Banque mondiale : la pression de la rue retarde la réforme des subventions

La baisse des cours du brut risque de fortement impacter la croissance en Algérie et ce dès cette année. Dans son rapport semestriel sur les perspectives de la croissance économique mondiale, la Banque mondiale a certes relevé ses estimations de la croissance en Algérie pour 2015 et 2016, mais a apprécié mardi que l’évolution du PIB devrait s’afficher en baisse durant les trois prochaines années.

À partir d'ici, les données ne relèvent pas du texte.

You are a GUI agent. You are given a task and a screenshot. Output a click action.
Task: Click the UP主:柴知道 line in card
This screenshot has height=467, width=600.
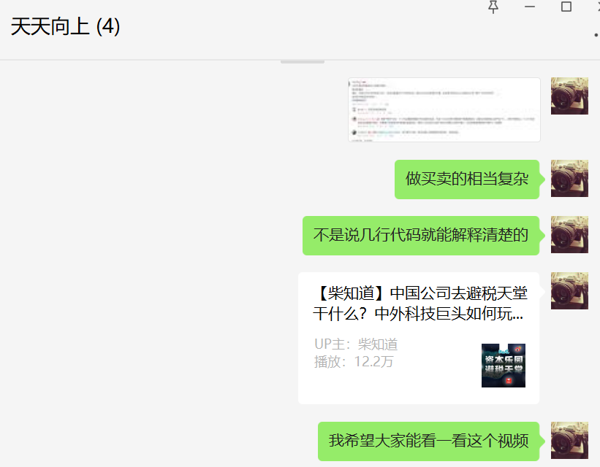click(356, 344)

Un déclin que l’Institution de Bretton Woods explique par la réduction des dépenses publiques d’investissements qui risquent de fortement impacter le secteur de travaux publics, ainsi que le « report de réforme fiscale et des subventions ». Ainsi, la croissance du Pib devrait s’afficher à 2,9% en 2017, à 2,6% en 2018 et à 2,8% en 2019, contre 3,6 % en 2016. Il est vrai que les institutions de Bretton Woods, Banque Mondiale et FMI, ont toujours préconisé d’orienter la dépense vers l’investissement plutôt qu’au fonctionnement (salaires et subventions). La BM a d’ailleurs réitéré ses positions dans le cadre des projections qu’elle établit pour les pays exportateurs de pétrole de la région Moyen-Orient et Afrique du Nord. Elle préconise de réduire « les dépenses salariales élevées du secteur public qui devraient être affectées à l’investissement et à l’amélioration de la gouvernance ». Elle reconnaît cependant,  les difficultés et les risques qui pourraient être induits par une réforme des systèmes de subventions. Le bailleur de fonds international explique que "dans toute la région Mena, les profondes réformes à l’horizon pourraient déclencher le mécontentement parmi les populations qui dépendent du soutien du gouvernement pour certains produits et services". Et d’ajouter que ces réformes pourraient avoir "de possibles retombées négatives sur la confiance, l’investissement étranger et la croissance", d'où la nécessité de les appliquer progressivement. Autrement-dit, les risques de tensions sociales et la pression de la rue pourrait compromettre la mise en œuvre de réforme pourtant nécessaires pour la viabilité des finances publiques des pays de la région. Pour autant, la BM persiste et signe « la réduction des subventions opérée depuis 2014 par plusieurs pays  de la région représente une opportunité pour augmenter l’investissement public dans les infrastructures, la santé et l’éducation ».